Hi, John
On 2025/2/21 1:35, John Garry wrote:
On 20/02/2025 13:05, Xingui Yang wrote:Sorry, I used the wrong one.
-john.garry@xxxxxxxxxx (this has not worked in over 2 years ...)
the SAS controller determines the disk to which I/Os are delivered based
on the port id in the DQ entry when SATA disk directly connected.
When many phys were disconnected immediately and connected again during
I/O sending and port id of phys were changed and used by other link, I/O
may be sent to incorrect disk and data inconsistency on the SATA disk may
So is the disk reported gone (from libsas point-of-view) after you unplug? If not, why not?
The problem may occur in a scenario where multiple SATA disks are inserted almost at the same time. When phy reset is executed in error processing, other phys are also up, which may cause the hw port id corresponding to the phy to change. The log is as follows:
[ 4588.608924] hisi_sas_v3_hw 0000:b4:02.0: phyup: phy2 link_rate=10(sata)
[ 4588.609039] sas: phy-8:2 added to port-8:4, phy_mask:0x4 (5000000000000802)

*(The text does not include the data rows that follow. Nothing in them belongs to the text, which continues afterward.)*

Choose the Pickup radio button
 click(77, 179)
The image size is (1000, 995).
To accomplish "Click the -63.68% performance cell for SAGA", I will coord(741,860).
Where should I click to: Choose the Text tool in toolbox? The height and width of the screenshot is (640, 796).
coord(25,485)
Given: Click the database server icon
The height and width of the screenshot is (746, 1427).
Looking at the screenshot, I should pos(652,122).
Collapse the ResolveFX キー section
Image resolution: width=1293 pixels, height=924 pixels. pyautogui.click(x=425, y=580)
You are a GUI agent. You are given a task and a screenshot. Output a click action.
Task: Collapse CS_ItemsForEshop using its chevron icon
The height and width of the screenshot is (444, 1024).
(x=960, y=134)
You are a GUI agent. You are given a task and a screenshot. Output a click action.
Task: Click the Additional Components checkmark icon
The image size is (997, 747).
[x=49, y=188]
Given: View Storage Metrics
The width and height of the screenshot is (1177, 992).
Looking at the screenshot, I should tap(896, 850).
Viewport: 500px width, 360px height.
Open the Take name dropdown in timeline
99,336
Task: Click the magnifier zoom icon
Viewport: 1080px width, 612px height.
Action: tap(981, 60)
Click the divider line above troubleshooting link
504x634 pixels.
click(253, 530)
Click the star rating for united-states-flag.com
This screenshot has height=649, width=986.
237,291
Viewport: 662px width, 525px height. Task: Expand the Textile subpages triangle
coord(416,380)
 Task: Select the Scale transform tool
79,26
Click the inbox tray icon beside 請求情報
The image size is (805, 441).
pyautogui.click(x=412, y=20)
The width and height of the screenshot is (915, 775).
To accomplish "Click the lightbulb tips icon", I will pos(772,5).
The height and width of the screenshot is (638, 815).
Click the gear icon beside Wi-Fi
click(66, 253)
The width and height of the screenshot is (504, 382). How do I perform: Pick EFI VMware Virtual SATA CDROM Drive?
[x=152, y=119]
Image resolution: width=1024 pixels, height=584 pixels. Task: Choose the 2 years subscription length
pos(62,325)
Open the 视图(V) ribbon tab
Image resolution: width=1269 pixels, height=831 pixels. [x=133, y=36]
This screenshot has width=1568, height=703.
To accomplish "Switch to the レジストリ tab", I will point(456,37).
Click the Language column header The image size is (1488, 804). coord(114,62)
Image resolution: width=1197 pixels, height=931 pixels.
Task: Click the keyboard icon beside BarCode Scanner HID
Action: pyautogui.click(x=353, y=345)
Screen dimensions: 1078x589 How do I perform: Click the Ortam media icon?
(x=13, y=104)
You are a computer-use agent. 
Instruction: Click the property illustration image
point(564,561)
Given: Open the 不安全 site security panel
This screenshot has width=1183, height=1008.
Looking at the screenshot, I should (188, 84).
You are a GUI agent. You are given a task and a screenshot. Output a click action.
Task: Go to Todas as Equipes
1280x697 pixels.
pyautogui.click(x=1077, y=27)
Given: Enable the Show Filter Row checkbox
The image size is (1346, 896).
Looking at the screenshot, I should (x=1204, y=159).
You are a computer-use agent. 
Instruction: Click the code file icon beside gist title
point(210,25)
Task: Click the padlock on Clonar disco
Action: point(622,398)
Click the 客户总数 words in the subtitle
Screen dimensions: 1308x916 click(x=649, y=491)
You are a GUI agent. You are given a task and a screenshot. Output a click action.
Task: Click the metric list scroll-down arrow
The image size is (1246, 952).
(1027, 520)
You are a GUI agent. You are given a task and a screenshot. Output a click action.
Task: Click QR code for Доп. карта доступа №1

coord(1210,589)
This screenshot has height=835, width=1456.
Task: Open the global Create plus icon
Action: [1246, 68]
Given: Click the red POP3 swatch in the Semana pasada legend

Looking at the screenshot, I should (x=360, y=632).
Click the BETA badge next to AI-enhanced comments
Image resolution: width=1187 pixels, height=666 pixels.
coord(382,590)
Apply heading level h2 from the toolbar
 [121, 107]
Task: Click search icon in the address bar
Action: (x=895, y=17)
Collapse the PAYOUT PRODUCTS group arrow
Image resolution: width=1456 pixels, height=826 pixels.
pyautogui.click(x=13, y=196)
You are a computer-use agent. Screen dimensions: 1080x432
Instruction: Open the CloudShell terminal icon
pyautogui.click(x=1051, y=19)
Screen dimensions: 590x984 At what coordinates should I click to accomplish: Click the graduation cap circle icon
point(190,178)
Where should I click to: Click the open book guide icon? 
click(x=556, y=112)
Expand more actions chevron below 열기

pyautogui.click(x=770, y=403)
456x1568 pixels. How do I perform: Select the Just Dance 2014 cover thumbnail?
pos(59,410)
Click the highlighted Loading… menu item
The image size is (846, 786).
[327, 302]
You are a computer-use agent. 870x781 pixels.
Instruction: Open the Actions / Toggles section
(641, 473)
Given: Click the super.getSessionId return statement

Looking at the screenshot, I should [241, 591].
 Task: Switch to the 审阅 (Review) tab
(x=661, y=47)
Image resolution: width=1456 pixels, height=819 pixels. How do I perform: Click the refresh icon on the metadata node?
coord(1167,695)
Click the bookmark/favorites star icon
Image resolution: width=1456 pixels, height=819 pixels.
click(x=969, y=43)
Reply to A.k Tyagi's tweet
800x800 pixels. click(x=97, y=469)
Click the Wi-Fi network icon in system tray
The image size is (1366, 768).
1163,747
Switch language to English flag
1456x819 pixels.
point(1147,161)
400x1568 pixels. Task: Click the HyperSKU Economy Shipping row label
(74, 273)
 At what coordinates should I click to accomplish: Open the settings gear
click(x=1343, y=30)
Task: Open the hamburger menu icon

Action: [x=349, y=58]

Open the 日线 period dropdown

[ 4588.609267] sas: DOING DISCOVERY on port 4, pid:69294
[ 4588.609276] hisi_sas_v3_hw 0000:b4:02.0: dev[13:5] found
[ 4588.671362] sas: ata40: end_device-8:4: dev error handler
[ 4588.846387] hisi_sas_v3_hw 0000:b4:02.0: phydown: phy2 phy_state=0xc3 // phy2's hw port id assign by chip is released
[ 4588.846393] hisi_sas_v3_hw 0000:b4:02.0: ignore flutter phy2 down
[ 4588.919837] hisi_sas_v3_hw 0000:b4:02.0: phyup: phy3 link_rate=10(sata) // phy3 is assigned the hw port id previously used by phy2
[ 4589.029656] hisi_sas_v3_hw 0000:b4:02.0: phyup: phy2 link_rate=10(sata) // phy2's hw port id is assigned a new one
[ 4589.220662] ata40.00: ATA-9: HUH721010ALE600, T3C0, max UDMA/133
[ 4589.220666] ata40.00: 19532873728 sectors, multi 0: LBA48 NCQ (depth 32), AA
[ 4589.233022] ata40.00: configured for UDMA/133
In view of the situation corresponding to the above log, the hisi_sas_port.id corresponding to phy2 has not been updated, and the old port id is still used, which will cause the IO delivered to phy2 to be abnormally delivered to the disk of phy3.
After force phy, the chip will check whether the phy information matches the port id and intercept this abnormal IO.